[Input]:
+===+

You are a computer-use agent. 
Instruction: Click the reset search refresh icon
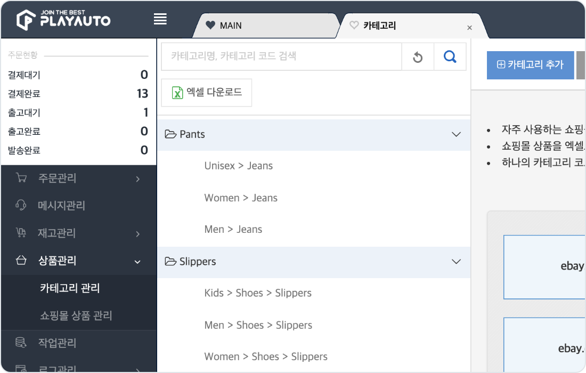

+===+

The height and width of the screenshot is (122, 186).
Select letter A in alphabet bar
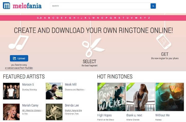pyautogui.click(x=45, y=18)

+===+

Copy out only the lines above from the one with "You are a computer-use agent." to the one with "Instruction: Click the", inclusive, exactly as they stand.

[Written answer]:
You are a computer-use agent. 
Instruction: Click the reset search refresh icon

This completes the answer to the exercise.